El-Salahi returned to Khartoum in 1957 to teach at the Technical Institute. Sudan had been relinquished from British colonial rule in 1956, so the nation was seeing a burst in creativity & cultural expression. As a result, El-Salahi became a figurehead in the arts leading a movement called the “Khartoum School.” However, the influences of Western art did not sit well with other Sudanese intellectuals, and a show of El-Salahi’s work was rejected by critics. This led the artist to disengage for a while, wandering through Sudan and looking to the landscapes of his homeland for inspiration. He also returned to the practice of Arabic calligraphy, something that had been a hobby in his childhood, and these elements began to appear in his work. El-Salahi has said the rate he was producing paintings during this time was at a fever pitch, and he was aware of a transformation happening within him.

“Self-Portrait of Suffering” is the most notable piece from this period which ended around 1961. El-Salahi is clearly influenced by what he saw in the cubists, specifically Picasso. However, he’s also drawing on the ceremonial masks of the West African traditions, which were part of what inspired the cubist movement in the West. This confluence of elements feels appropriate for the inner turmoil of El-Salahi, trying to stay true to his personal sense, which was being influenced by his time in the West while trying to make his work relevant & coherent to a nation that was searching for an identity separate from its colonial rule. The suffering we see is an expression of that pull from either side, unsure of who he is. This is an absolutely brilliant concept for self-portrait, a form that is often centered on clear & precise definitions by the artist. Here it’s an admission of the struggle between being an individual and understanding the collective responsibility he had at this moment as a nation was finding its identity. 

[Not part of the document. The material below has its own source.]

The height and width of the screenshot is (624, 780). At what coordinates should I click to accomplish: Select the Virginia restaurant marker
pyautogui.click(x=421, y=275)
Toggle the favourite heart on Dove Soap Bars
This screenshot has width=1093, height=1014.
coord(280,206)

El-Salahi would begin creating art that suddenly found its place in Sudan, and by 1969 he was appointed as assistant cultural attache to the Sudanese embassy in London. In 1972, he once again returned to Sudan and was given the office of Director of Culture under the presidential regime of the time. In 1975, a coup was attempted, and El-Salahi was jailed under accusations that he had been a participant. Many Sudanese artists & intellectuals were imprisoned with these same accusations, and many members of the Sudanese Communist Party were too. None of these prisoners was allowed to write or draw during their incarceration, with two weeks of solitary confinement being the punishment. Nevertheless, el-Salahi managed to draw on the brown paper bags food was distributed in and buried them in the dirt of the cell floor so that his generation of ideas would not become dull. 

After his release in 1976, El-Salahi did not remain in Sudan for much longer. Two years later, he exiled himself and resided in Qatar, eventually settling in Oxford, UK. His work was the subject of the Tate Modern’s first contemporary retrospective of an African artist in 2013.